Material provided:
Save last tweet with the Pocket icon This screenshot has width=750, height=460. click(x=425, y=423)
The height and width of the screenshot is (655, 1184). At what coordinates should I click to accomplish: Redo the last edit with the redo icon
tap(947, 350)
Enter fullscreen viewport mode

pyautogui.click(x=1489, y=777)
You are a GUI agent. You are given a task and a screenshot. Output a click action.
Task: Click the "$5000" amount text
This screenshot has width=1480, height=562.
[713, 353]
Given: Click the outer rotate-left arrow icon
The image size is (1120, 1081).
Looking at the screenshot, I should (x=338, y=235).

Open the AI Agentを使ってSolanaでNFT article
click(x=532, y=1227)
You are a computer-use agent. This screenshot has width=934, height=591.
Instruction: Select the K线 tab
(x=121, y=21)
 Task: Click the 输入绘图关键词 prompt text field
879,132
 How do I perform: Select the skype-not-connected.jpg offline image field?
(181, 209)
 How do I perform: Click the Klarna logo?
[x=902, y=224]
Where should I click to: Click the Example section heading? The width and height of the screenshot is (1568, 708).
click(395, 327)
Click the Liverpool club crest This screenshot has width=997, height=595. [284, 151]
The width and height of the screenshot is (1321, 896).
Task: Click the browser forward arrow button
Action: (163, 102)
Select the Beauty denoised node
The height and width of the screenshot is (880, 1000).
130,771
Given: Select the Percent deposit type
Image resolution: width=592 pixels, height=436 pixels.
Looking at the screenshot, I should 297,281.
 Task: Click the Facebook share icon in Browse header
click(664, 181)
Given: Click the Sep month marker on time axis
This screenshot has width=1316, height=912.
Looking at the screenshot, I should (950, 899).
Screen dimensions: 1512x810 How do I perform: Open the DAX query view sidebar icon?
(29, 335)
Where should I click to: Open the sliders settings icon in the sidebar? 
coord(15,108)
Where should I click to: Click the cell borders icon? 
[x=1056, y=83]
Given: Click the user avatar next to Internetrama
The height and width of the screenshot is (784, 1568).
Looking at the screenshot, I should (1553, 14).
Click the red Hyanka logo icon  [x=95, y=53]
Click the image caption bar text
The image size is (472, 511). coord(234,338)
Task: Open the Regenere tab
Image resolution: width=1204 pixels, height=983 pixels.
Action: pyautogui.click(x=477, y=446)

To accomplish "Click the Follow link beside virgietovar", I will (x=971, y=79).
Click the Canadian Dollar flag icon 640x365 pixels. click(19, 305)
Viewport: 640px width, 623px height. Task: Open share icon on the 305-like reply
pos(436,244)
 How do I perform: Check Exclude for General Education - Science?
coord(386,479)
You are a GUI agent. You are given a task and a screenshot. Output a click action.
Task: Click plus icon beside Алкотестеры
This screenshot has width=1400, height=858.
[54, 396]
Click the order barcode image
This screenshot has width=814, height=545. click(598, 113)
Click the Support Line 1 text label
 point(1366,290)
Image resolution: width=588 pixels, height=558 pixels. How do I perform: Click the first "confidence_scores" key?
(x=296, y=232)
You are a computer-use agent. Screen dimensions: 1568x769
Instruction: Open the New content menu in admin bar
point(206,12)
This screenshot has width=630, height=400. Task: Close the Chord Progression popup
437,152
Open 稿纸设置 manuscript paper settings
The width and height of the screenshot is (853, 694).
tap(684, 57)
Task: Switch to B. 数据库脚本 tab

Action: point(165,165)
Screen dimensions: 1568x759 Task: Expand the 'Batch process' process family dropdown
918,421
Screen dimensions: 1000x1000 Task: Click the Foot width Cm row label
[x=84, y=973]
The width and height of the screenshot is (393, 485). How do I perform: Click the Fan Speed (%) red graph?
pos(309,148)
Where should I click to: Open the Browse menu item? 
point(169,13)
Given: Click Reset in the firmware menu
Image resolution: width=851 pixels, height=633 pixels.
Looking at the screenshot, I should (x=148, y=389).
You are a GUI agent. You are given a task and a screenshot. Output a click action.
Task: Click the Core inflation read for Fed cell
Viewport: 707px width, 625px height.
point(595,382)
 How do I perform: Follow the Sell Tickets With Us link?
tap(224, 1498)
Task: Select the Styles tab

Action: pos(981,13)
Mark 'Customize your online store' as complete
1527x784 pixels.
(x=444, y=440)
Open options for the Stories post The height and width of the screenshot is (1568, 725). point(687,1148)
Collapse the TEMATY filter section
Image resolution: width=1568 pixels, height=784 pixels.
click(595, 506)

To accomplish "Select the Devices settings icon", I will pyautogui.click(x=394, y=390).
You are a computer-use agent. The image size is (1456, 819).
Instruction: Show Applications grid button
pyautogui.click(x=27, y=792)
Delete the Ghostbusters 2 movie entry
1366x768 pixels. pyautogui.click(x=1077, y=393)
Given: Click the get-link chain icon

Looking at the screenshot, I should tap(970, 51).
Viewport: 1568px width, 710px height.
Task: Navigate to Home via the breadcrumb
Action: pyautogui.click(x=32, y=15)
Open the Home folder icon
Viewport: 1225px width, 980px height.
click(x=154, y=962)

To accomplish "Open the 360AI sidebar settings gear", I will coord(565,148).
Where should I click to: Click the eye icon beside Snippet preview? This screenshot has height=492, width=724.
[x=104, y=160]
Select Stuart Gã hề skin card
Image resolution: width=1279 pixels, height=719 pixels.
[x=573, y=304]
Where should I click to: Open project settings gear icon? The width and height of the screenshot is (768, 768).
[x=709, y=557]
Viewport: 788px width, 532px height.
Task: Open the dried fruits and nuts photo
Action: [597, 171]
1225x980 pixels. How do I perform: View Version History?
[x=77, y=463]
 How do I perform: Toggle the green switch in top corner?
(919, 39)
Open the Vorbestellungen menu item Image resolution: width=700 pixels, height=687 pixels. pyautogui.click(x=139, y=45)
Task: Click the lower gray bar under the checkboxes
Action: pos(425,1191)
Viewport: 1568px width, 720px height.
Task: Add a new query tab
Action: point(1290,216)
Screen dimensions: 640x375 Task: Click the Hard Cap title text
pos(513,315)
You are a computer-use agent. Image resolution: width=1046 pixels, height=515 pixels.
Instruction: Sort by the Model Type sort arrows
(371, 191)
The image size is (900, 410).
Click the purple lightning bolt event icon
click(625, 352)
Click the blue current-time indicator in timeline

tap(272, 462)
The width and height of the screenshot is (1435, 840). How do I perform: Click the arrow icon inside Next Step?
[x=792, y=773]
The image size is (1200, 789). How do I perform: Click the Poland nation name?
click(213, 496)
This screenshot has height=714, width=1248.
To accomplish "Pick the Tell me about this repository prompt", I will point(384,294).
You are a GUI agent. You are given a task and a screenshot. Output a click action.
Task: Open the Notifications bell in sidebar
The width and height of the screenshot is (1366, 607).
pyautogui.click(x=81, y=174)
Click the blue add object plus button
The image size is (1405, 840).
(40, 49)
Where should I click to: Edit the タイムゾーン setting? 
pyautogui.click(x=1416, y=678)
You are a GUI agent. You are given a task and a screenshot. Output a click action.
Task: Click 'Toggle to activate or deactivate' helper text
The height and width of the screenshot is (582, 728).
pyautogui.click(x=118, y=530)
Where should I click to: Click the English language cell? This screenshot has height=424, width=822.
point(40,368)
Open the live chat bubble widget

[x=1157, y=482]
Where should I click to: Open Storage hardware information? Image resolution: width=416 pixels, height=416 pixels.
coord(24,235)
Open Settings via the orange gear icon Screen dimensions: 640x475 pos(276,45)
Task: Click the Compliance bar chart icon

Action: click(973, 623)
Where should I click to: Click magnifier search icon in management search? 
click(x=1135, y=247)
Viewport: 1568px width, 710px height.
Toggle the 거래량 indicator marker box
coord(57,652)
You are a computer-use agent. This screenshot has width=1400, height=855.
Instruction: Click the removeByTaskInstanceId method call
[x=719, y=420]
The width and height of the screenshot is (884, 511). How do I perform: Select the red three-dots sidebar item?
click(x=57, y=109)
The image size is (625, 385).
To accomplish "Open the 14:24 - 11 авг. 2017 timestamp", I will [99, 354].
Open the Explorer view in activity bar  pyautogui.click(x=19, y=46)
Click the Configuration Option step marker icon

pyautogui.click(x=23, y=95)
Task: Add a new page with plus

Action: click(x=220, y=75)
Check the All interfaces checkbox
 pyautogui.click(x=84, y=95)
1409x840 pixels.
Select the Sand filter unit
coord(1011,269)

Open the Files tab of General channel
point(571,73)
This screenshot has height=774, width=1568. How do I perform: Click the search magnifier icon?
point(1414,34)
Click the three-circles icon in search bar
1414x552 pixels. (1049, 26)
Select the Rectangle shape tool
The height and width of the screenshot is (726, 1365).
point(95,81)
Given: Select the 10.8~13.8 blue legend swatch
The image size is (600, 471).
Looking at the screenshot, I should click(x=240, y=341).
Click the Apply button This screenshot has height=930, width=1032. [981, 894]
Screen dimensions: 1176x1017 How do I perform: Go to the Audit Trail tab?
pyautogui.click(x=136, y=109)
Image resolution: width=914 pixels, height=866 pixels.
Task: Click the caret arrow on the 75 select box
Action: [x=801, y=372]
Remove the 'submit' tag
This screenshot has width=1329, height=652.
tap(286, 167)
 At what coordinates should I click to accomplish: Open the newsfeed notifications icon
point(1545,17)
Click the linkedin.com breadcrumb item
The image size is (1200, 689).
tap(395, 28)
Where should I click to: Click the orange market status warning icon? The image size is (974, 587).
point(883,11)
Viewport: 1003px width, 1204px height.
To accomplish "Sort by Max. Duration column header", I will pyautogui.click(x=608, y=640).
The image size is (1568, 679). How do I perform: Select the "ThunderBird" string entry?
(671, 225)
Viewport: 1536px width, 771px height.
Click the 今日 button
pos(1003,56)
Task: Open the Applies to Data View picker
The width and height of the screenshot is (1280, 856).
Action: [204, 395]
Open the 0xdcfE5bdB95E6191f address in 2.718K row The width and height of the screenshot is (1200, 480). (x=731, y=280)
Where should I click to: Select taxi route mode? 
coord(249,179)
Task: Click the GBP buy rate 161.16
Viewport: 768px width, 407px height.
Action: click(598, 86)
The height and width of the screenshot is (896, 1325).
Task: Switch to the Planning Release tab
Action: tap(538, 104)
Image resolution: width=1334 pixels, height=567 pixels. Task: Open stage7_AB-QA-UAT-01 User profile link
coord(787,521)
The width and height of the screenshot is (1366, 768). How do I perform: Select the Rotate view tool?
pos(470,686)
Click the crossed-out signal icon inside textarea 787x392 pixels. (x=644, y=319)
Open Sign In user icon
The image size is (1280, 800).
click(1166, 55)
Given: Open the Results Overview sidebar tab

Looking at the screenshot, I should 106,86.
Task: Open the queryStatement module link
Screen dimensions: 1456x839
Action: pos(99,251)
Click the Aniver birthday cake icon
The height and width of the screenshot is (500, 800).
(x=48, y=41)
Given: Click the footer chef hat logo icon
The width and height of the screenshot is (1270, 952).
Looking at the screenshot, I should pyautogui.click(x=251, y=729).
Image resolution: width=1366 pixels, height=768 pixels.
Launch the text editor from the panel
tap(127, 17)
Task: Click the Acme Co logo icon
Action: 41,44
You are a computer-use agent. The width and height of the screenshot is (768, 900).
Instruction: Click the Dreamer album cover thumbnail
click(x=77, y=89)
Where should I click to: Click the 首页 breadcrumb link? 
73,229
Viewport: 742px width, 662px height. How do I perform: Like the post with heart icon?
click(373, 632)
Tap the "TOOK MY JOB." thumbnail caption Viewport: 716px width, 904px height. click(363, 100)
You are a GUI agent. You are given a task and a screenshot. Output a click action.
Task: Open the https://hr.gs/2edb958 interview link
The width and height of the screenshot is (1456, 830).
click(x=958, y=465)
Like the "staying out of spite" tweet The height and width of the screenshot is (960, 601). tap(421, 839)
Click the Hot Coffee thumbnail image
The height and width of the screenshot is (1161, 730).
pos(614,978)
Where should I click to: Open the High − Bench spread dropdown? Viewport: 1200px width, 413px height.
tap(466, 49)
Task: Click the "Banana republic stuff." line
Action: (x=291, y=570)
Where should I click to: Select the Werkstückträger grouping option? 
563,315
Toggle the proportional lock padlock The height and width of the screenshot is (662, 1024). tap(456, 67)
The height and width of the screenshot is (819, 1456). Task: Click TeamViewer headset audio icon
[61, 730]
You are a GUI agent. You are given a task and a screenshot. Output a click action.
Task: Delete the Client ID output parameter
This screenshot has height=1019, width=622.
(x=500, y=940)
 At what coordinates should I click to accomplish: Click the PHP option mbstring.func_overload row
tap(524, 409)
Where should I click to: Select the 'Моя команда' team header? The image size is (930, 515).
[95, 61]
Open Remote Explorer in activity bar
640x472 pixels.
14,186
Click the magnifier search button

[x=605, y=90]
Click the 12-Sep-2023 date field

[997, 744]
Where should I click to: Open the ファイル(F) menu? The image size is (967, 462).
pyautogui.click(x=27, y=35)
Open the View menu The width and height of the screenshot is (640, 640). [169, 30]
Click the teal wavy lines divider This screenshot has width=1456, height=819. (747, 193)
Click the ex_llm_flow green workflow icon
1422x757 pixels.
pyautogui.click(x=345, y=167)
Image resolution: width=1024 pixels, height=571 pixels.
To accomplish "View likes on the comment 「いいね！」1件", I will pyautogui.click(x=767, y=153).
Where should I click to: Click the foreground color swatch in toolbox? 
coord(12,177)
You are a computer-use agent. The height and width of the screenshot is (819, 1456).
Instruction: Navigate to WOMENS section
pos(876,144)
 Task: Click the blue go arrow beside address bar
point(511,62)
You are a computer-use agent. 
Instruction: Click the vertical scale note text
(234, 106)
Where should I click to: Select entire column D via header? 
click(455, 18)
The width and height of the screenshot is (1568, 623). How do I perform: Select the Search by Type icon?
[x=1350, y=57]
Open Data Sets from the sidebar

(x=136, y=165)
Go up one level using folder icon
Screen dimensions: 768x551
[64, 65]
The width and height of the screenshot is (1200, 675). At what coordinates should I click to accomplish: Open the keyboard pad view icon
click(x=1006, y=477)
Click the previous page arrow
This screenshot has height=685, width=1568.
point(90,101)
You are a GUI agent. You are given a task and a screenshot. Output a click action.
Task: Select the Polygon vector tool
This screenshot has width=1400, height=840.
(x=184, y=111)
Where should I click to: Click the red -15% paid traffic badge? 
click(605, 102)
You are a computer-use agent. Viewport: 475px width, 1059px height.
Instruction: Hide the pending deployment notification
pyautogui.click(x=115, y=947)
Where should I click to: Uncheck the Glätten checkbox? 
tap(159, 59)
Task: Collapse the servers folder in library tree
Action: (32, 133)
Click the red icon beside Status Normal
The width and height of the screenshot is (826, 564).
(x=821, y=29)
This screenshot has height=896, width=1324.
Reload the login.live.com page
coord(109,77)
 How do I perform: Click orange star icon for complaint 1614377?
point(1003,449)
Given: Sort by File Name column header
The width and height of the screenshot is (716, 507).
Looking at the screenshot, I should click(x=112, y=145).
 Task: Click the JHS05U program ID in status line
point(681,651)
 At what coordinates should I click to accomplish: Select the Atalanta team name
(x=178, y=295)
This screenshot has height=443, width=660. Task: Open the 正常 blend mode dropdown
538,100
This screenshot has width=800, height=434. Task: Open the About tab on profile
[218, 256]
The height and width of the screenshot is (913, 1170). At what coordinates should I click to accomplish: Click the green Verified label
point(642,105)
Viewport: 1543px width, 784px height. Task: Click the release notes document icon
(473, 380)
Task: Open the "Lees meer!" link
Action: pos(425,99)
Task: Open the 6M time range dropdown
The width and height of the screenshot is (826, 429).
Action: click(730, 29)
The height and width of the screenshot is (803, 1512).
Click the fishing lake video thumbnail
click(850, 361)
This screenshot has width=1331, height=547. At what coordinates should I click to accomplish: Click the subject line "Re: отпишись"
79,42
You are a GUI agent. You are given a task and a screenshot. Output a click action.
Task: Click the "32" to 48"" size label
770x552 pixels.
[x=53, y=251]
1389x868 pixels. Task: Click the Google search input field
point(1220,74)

What the task requires:
Please rewrite everything in the data from the line containing "The width and height of the screenshot is (1435, 840)." down to the line containing "I will point(384,294).", replacing "Poland" with "Hungary" and leaving the rest unchanged.

Complete answer:
The width and height of the screenshot is (1435, 840). How do I perform: Click the arrow icon inside Next Step?
[x=792, y=773]
The image size is (1200, 789). How do I perform: Click the Hungary nation name?
click(213, 496)
This screenshot has height=714, width=1248.
To accomplish "Pick the Tell me about this repository prompt", I will point(384,294).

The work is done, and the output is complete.